Burocracia urbanística desafia crescimento imobiliário de João Pessoa, alerta setor da construção
1 de junho de 2026 / 16:22
Foto: Divulgação

O avanço do mercado imobiliário em João Pessoa esbarra em um gargalo que preocupa incorporadoras, investidores e profissionais da construção civil: a lentidão dos processos urbanísticos.

Segundo George Vasconcelos, CEO da Nordeste Incorporações, o sistema de análise da Secretaria de Planejamento de João Pessoa opera abaixo do seu potencial, provocando atrasos que impactam diretamente novos empreendimentos e a dinâmica econômica da capital paraibana.

Atualmente, a emissão de um alvará de construção pode levar entre 9 e 15 meses, enquanto a liberação do habite-se também enfrenta longos períodos de espera.

O desafio: transformar eficiência urbana em competitividade econômica

O crescimento imobiliário de João Pessoa tem atraído investidores de diversas regiões do país, impulsionado pela valorização imobiliária, qualidade de vida e expansão urbana.

No entanto, especialistas apontam que a competitividade de uma cidade não depende apenas da demanda por imóveis.

A eficiência dos processos públicos tornou-se um fator decisivo para:
• atração de investimentos
• geração de empregos
• arrecadação tributária
• expansão da construção civil
• desenvolvimento urbano sustentável

Quando os processos são excessivamente demorados, os custos financeiros dos empreendimentos aumentam e podem reduzir a velocidade dos investimentos.
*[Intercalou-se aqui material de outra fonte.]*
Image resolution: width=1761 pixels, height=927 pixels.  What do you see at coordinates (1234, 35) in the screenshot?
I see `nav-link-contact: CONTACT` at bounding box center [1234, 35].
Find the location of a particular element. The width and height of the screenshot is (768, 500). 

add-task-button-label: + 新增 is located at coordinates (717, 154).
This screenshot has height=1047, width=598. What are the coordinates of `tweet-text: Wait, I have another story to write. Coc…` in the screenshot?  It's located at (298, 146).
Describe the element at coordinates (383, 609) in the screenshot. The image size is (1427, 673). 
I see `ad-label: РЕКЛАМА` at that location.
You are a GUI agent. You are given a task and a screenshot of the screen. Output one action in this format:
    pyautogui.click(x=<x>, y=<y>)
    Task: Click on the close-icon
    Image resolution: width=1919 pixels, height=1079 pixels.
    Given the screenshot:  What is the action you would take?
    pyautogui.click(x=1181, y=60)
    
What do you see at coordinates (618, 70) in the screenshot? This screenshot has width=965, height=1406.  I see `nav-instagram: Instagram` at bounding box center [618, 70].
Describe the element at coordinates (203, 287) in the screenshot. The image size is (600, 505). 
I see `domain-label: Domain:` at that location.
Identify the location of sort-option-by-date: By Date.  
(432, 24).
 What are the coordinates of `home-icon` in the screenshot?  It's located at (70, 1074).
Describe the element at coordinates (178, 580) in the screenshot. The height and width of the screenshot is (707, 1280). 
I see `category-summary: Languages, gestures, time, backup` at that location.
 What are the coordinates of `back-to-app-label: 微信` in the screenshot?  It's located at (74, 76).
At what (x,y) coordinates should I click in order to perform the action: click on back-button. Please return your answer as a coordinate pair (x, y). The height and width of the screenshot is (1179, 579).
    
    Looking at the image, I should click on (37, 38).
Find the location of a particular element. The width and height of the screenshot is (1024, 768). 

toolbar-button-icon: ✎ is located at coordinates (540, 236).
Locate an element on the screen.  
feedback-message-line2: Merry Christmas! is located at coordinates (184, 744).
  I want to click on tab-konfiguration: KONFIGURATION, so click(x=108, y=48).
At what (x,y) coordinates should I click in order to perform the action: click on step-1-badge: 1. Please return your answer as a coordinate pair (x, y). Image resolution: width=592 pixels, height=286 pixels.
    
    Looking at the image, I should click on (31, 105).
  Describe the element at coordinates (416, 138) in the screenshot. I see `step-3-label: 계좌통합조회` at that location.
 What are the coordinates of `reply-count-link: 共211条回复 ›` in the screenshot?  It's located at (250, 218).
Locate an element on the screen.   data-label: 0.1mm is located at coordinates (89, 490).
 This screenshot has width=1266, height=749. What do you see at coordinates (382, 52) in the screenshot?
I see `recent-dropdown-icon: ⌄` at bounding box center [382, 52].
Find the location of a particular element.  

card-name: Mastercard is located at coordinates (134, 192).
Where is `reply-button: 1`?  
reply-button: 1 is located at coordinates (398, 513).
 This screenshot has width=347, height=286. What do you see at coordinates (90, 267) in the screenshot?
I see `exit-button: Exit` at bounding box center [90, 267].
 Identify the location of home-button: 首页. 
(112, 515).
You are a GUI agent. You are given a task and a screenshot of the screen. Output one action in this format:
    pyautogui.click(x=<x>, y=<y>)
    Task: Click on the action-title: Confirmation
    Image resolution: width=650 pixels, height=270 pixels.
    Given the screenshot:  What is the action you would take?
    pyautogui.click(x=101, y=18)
Construção civil depende de agilidade regulatória

O alvará de construção representa uma das etapas mais importantes para o início de qualquer empreendimento imobiliário.

Já o habite-se é o documento que certifica a conclusão da obra dentro das exigências legais e urbanísticas.

Segundo representantes do setor, atrasos nesses processos provocam impactos em toda a cadeia econômica, incluindo:
• incorporadoras
• construtoras
• fornecedores
• profissionais da construção
• compradores de imóveis

A modernização dos fluxos administrativos é apontada como uma das prioridades para acompanhar o ritmo de crescimento da cidade.

Digitalização aparece como caminho para reduzir gargalos

Entre as soluções defendidas pelo setor está a ampliação da digitalização dos processos urbanísticos.

Ferramentas digitais podem contribuir para:
• redução da burocracia
• maior transparência processual
• acompanhamento em tempo real
• integração de informações técnicas
• diminuição dos prazos de análise

Diversas capitais brasileiras vêm adotando plataformas digitais para acelerar licenciamentos e aumentar a eficiência administrativa.

João Pessoa vive momento decisivo para seu desenvolvimento urbano

O debate ocorre em um momento de forte expansão imobiliária da capital paraibana.

Com novos investimentos chegando à cidade, cresce a necessidade de alinhar crescimento urbano, segurança jurídica e eficiência regulatória.

Para especialistas em desenvolvimento urbano, cidades que conseguem combinar planejamento, infraestrutura e agilidade institucional tendem a atrair mais investimentos e ampliar sua competitividade.

No fim, a discussão vai além da construção civil. Trata-se de como transformar gestão pública eficiente em um ativo estratégico para o desenvolvimento econômico de João Pessoa.